As a stage IIIa BC survivor, one thing is to separate out the ‘noise’ and what information applies to your specific medical condition. I listened very closely to my MDs, asked them for web site sources of info, and asked questions as I was digesting the diagnosis and treatment path.
I have kept a ‘medical time line’ with lined paper, each line is a event - doc visit, lab draw, treatment, etc. It is now up to page 7 after starting 8/7/09. Keeping copies of test reports, labs, etc - sometimes helping coordinate my care with info brought along. Docs not all linked electronically. When they ask questions, it helps with correct information.
There is a FREE annual publication “AACR Cancer Progress Report 2016” American Association for Cancer Research. Go to www.cancerprogressreport.org I get it every year. Lots of info.
I belong to two cancer support groups (one is breast cancer).
Cancer is one of the things that has affected my life in a pretty major way.
Toledo, I haven’t had BC, but I’m a long-term leukemia survivor. Sending you love and strength for whatever you and your doctors decide is the best course. I found it helpful to have a list of questions/issues and to have someone with me at the early appointments so that we’d cover everything we wanted to know and what the docs had to say. The appointments can be so emotionally overwhelming that we may not be able to think on our feet as well on our feet as usual. (I STILL take a list of questions to my appointments, because otherwise I forget to ask about something or other…)
Agree about how some medical information during emotional time, and just feeling this helplessness - almost a shut down kind of feeling where you just are so overwhelmed. In addition to a medical time line (every test, appt, procedure on a line with the date and brief description) I wrote notes from each MD appt during critical times. You just don’t remember things, and I would write everything on a separate sheet of paper, date and doc name on top of sheet. That way, you can review when you are ready to have your brain process information, and formulate your questions and re-activate your decision making process.
Key things to cover in a MD appt - always good to write them down.
OP here with an update. First I’d like to thank everyone for responding. Breast cancer seems way to common.

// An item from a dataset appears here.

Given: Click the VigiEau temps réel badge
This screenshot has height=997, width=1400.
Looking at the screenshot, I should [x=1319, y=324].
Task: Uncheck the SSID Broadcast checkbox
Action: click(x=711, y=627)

I met with local doctors and then decided to go to Cleveland Clinic for a second opinion. I was not impressed with Cleveland Clinic. It was a total waste of time. Clinic is too big and impersonal and they couldn’t offer anything I couldn’t get locally. They also wanted to do all their own testing, despite asking me to hand-carry all my films, specimens.
I’m waiting for genetic testing to come back. If I’ve got one of “the genes”, I’ll go with a mastectomy. Otherwise, a local surgeon will do a lumpectomy. Radiation and Tamoxifen are the recommended follow-up for lumpectomies.
Having a second set of ears has been very helpful. My husband is a saint.
If anyone is dealing with breast cancer in the NJ area, I talked to a wonderful surgeon who was highly recommended for her new techniques. Her name is Dr. Laura Klein and a friend says her breasts look better after surgery than before surgery.